Proof on showing a uniformly continuous function has limit at every cluster point of the domain The question is as follows:

Given: 
(a) f is uniformly continuous on a subset D of $\mathbb R^n$
and  (b) $x_0$ is a cluster point of D
Show:  The limit of f(x), as x approaches $x_0$, exists in D

Here are my attempts:
Attempt 1:  Direct proof
1/ By definition of uniform continuity, f is uniformly continuous on D 
<==> for any $\epsilon$ > 0, there exists $\delta$ such that for any $x_n$ and $y_n$ in D, 
we have d($x_n$,$y_n$) < $\delta$ ==> d(f($x_n$), f($y_n$)) < $\epsilon$
2/ By definition of a cluster point,  $x_0$ is a cluster point of D ==> let N be a neighborhood about $x_0$, this neighborhood intersects D by at least one point k in D and k is different from $x_0$
Then.... I don't know how to proceed >_<
I had a feeling that I have to use uniform continuity (thus continuity) to say for any x in the intersection of the neighborhood N about $x_0$ and D, f(x) should be in the neighborhood M about $f(x_0)$  But... I'm not sure.
Attempt 2: Proof by Contradiction


*

*Assume by contradiction that such limit doesn't exist.

*Then by negating the definition of limit, I claim there is a sequence {$x_n$} such that {$x_n$} approaches $x_0$, but {f($x_n$)} doesn't approach to any limit value L in D

*Since {$x_n$} approaches $x_0$,  the sequence is Cauchy
Thus sequence {f($x_n$)} is also Cauchy

*Then since Cauchy sequences are convergent, the sequence {f($x_n$)} converges to some N in D

*But this is not true since I claim no such limit N exists.
Thus the original conclusion should be true.
Would someone please help me on this problem? 
Thank you very much ^_^
 A: What is your codomain?
Let’s say it’s $R^n$ and let $f \colon D → R^n$ be uniformly continuous.
You have to show that there is a limit $L ∈ R^n$ such that $f(x) \overset{x→x_0}\longrightarrow L$, that is:

For every sequence $(x_n)_{n ∈ ℕ}$ in $D$ converging to $x_0$ you have $f(x_n) \overset{n → ∞}\longrightarrow L$.
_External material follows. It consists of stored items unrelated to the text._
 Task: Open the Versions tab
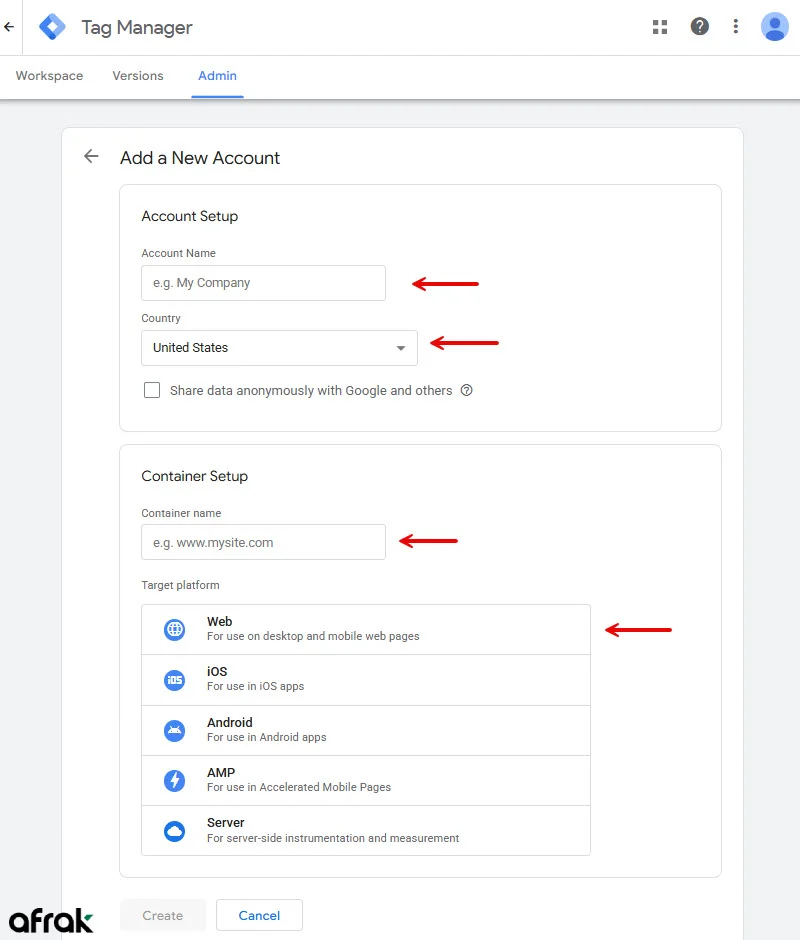tap(138, 76)
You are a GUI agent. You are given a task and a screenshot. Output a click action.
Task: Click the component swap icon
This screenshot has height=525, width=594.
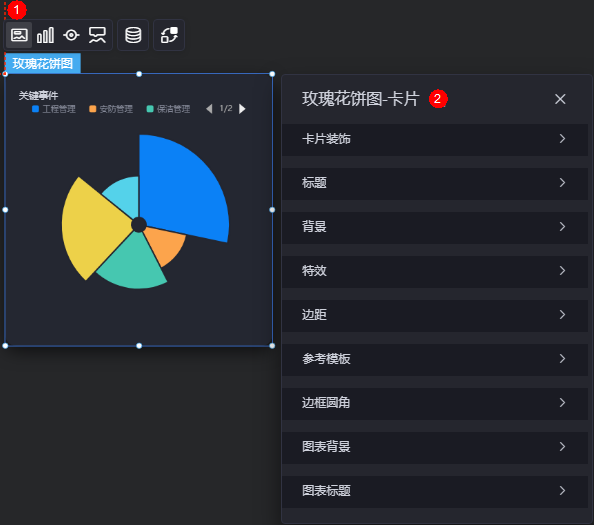[x=169, y=35]
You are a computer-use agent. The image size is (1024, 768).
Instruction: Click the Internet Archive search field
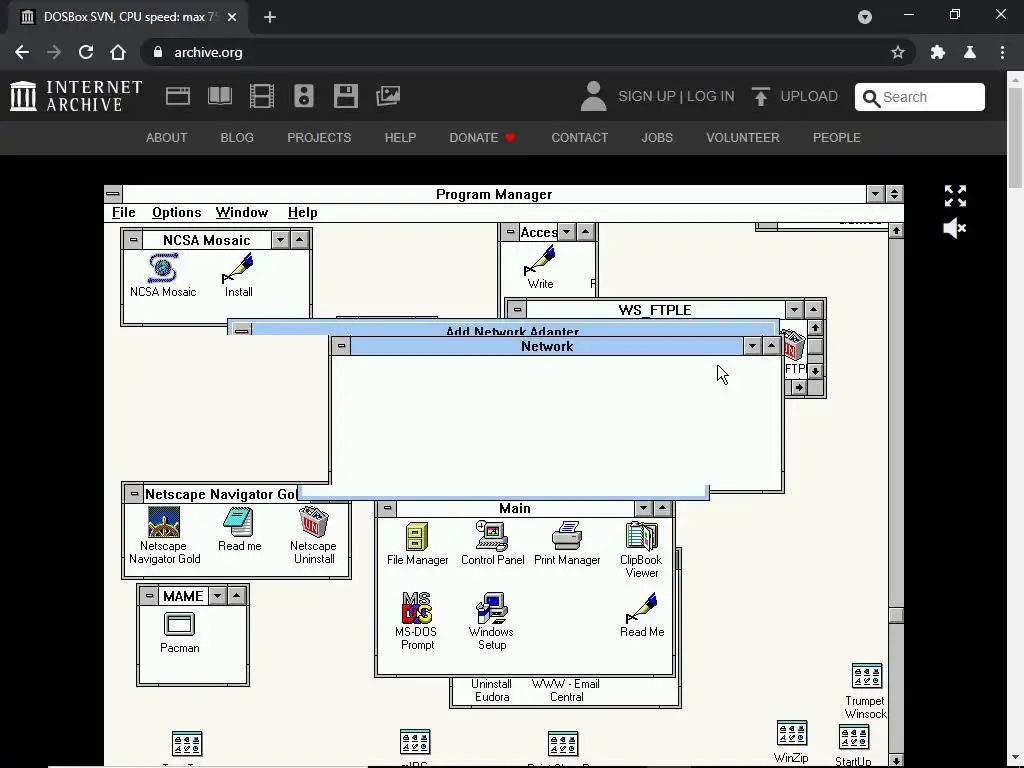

Note that this limit has to be the same for every such sequence.
So you still have to show uniqueness.
Alternatively you can show:

(1) For every $ε > 0$ there is a $δ > 0$ such that $f(U_δ(x_0)) ⊂ U_ε(L)$.

Do this by first showing that:

(2) For every $ε > 0$ and $δ > 0$ there is a $x_{ε,δ} ∈ U_δ(x_0)$ such that $f(x_{ε,δ}) ∈ U_ε (L)$.

This you have already done.
It is the choice of your $L$:
The crucial point here is that, since $x_0$ is a limit point, you have a sequence in $D$ converging to $x_0$ whose image sequence still converges.
You should carry out your argument that the image of that sequence is again Cauchy, using uniform continuity.
Then, by completeness you get your limit $L$.
Next, show (1):
Let $ε > 0$.
Set $η = ε/2$ and choose $δ > 0$ such that for any $x, x' ∈ D$ one has $|f(x') - f(x)| < η$ whenever $|x - x'| < δ$.
Now, for any $x ∈ U_δ(x_0)$ you have $|f(x) - L| ≤ |f(x) - f(x_{η,δ})| + |f(x_{η,δ}) - L| < η + η = ε$ and you’re done.